Les analyses qui précèdent ont montré
combien l'examen de la notion d'intertextualité
engageait toute la réflexion sur la nature,
les dimensions et la mobilité de l'espace littéraire.
Il est surprenant de voir à quel point cette
notion paraît nécessaire à toute
caractérisation de la littérature, puisque
aussi bien il semble impossible de le faire sans renvoyer
à la façon dont celle-ci s'élabore
comme une champ autonome. Et quoi de plus révélateur,
pour la constitution de cette autonomie, que la référence
que la littérature ne cesse de faire à
son propre univers. Au point que le jeu de la référence
– la façon dont la littérature
renvoie à elle-même – semble toujours
contredire celui de la référentialité
– le lien de la littérature avec le réel.

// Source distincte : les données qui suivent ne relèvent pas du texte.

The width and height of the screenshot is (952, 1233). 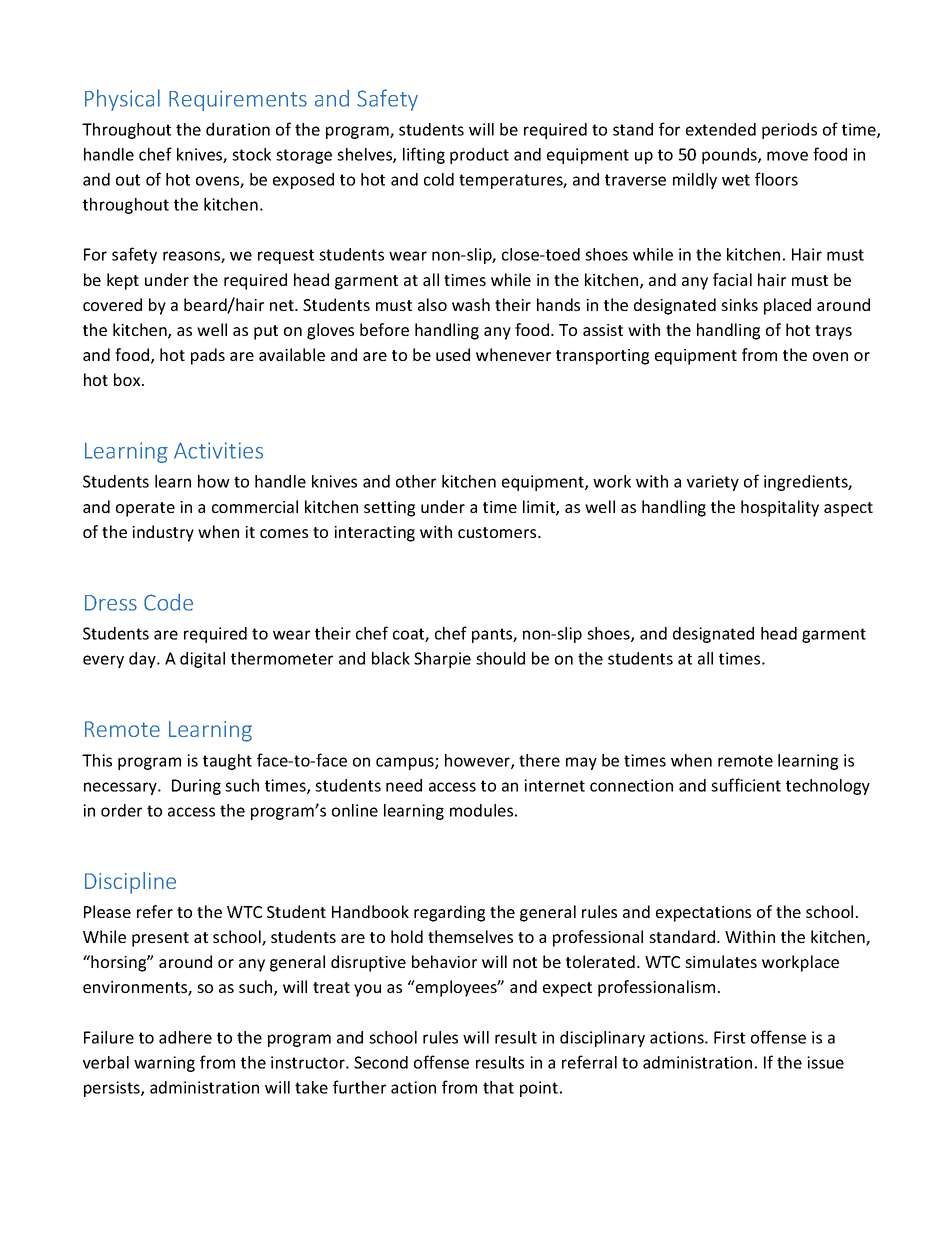 I want to click on sinks, so click(x=739, y=304).
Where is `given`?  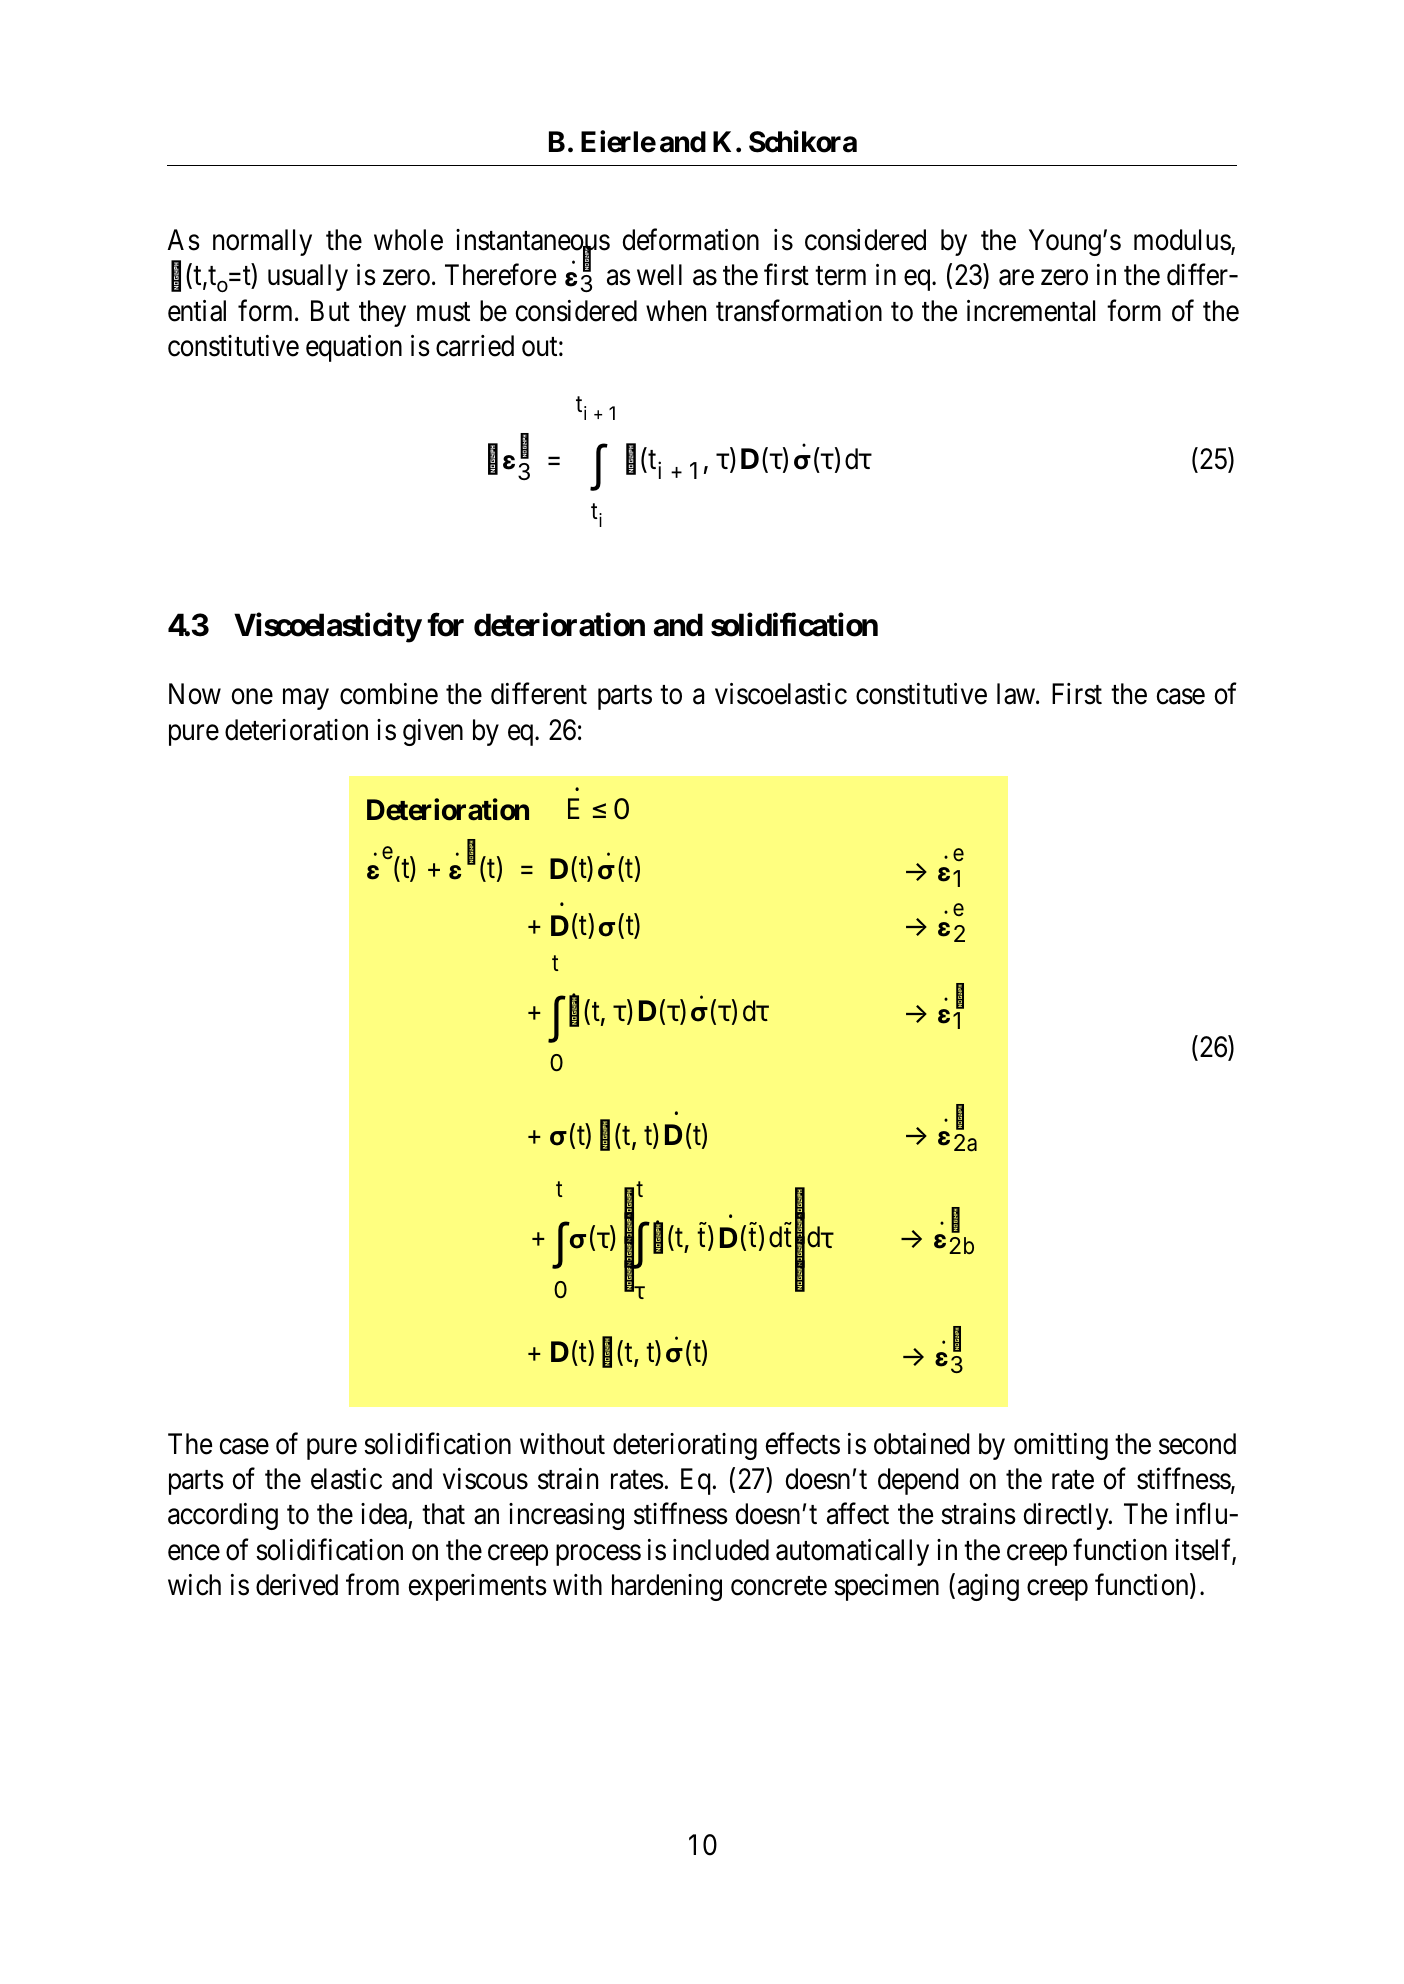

Comme dans le fameux dessin fictionnel de la bibliothèque
de Babel, un univers-bibliothèque abolit tout
contact avec une extériorité et ne témoigne
plus que de lui-même. C'est la leçon
de la fable borgésienne : la bibliothèque
est la sphère qui contient la sphère
sans laquelle la bibliothèque n'existerait
pas. Le trajet par lequel, dans ce texte, aucun terme
– de l'univers et de la bibliothèque
– n'est plus important que l'autre est permis
par l'absence d'intelligibilité de l'un comme
de l'autre. Dès lors, la fin que se propose
la littérature ne paraît pas de se constituer
en reflet du monde mais de souligner que son intelligibilité,
dont la saisie est toujours reculée, pourrait
se situer quelque part, toujours au-delà des
possibles du texte, pourtant nombreux.